_Текст для анализа_.
※ ※ ※

После боя на льду реки и на лугу оставались лежать окровавленные тела побитых. Бывало, что подбирали и убитых, но ни из-за увечий, полученных в «стенке», ни даже в случае убийства во время «честного боя» полиция не вмешивалась и дел не заводила, а родственники пострадавших и не думали обращаться к властям с требованием наказать виновных. Это было не в обычае — все знали, на что шли и чем рисковали. По окончании боя купцы выставляли победителям угощение, а потом брали с собой Трушку, остальных вожаков-«кулачников» и вместе с ними ехали кутить к цыганам в Ямскую слободу. Говорят, что каждую осень после этих побед у ямских цыганок рождались светленькой масти цыганята. В самой Москве «кулачки» сохранились на рабочих окраинах, и главным место схваток стал холм «Три горы», за Трёхгорной заставой, возле ткацкой фабрики Прохорова. Туда в воскресные и праздничные дни к полудню сходилось множество народу — большей частью рабочие с окрестных фабрик и заводов, да крестьяне из деревни Шелепихи. Порою в битве сходилось разом до двух тысяч человек, и чтобы полюбоваться на «сражение», длящееся порой до самых сумерек, к Трёхгорной приезжали любители с Рогожской заставы, из Хамовников и иных дальних московских мест. В этих схватках гремело имя крестьянина-рязанца из Пронского уезда Павла Перовского, работавшего на фабрике шелепихинского крестьянина Егора Хлудова и рабочего с фабрики Полякова — Максима Варгина. Подобных им бойцов покровители из купеческого звания отыскивали, привозили специально ко дню какого-нибудь назначенного боя, о победе в котором бились об заклад.

※ ※ ※

_Исходные записи_.
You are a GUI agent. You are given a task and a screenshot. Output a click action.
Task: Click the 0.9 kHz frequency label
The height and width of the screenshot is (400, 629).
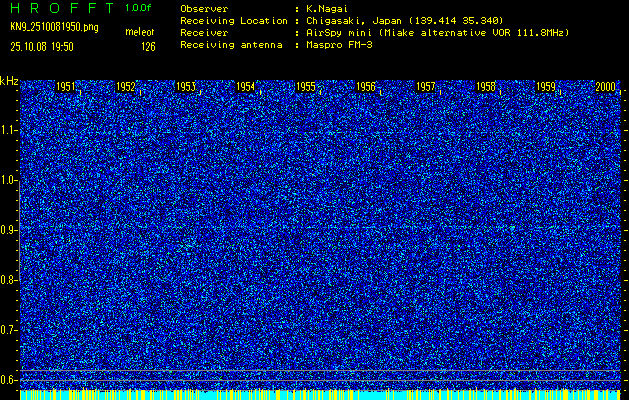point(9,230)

※ ※ ※

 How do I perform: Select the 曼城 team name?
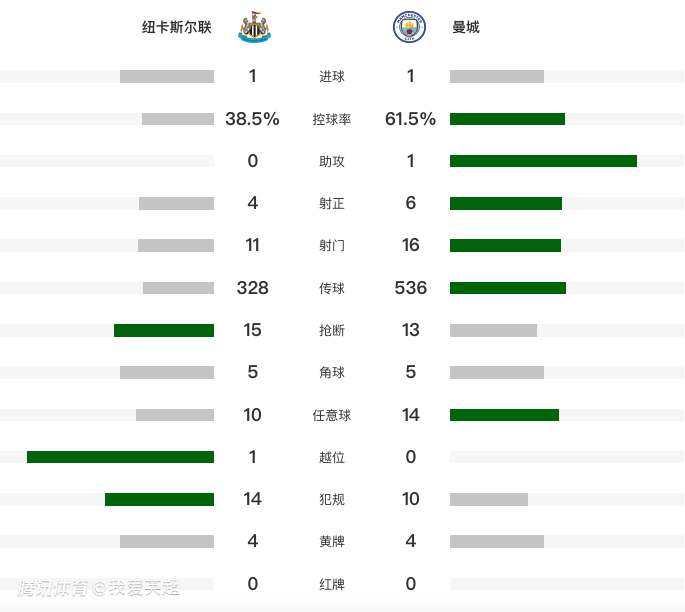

※ ※ ※

_Выполните задания_.
**1.** Верны ли по тексту о кулачных боях утверждения: (а) полиция заводила дела, если в «честном бою» кого-то убивали; (б) порой в битве сходилось до двух тысяч человек; (в) родственники пострадавших требовали от властей наказать виновных? На каждое ответьте «да» или «нет» и приведите решающие слова текста в точности.
**2.** Перечислите всех людей, которых текст о кулачных боях называет по имени или фамилии.
**3.** Допишите следующий абзац текста о кулачных боях, начав сразу после его последнего предложения.
Позиции из двух блоков — отдельный материал.

_Ответы по номерам_.
**1.**
(а) Нет: «полиция не вмешивалась и дел не заводила».
(б) Да: «Порою в битве сходилось разом до двух тысяч человек».
(в) Нет: «родственники пострадавших и не думали обращаться к властям с требованием наказать виновных».

**2.** Трушка, Прохоров, Павел Перовский, Егор Хлудов, Поляков, Максим Варгин.

**3.**
Что же касается убийств, случавшихся во время русских кулачных боёв, то следует заметить — подобные схватки были не более жестоки и опасны, чем покоривший весь цивилизованный мир бокс. Тому свидетельство заметка, переведённая из нью-йоркской полицейской газеты за 1876 г.: В Пенсвилле, штат Нью-Йорк, проводился боксёрский поединок, который 76 раз останавливался для отдыха. Матч продолжался до тех пор, пока один из бойцов, некто Уокер, получив страшный удар в грудь, не повалился мёртвым на землю. Его соперник Уидден ещё пнул его тело ногой «на прощанье». Лицо самого Уиддена было разбито в кровь. Когда смерть Уокера была зафиксирована врачом, боксёр и его секунданты были арестованы местным шерифом и его помощникам. На допросе Уидден показал, что не питал никаких злобных чувств к Уокеру — они были хорошо знакомы и даже приятельствовали. Убил же он его лишь потому, что условия боя предусматривали только «чистую победу», чего он и добивался, рискуя точно так же как и проигравший.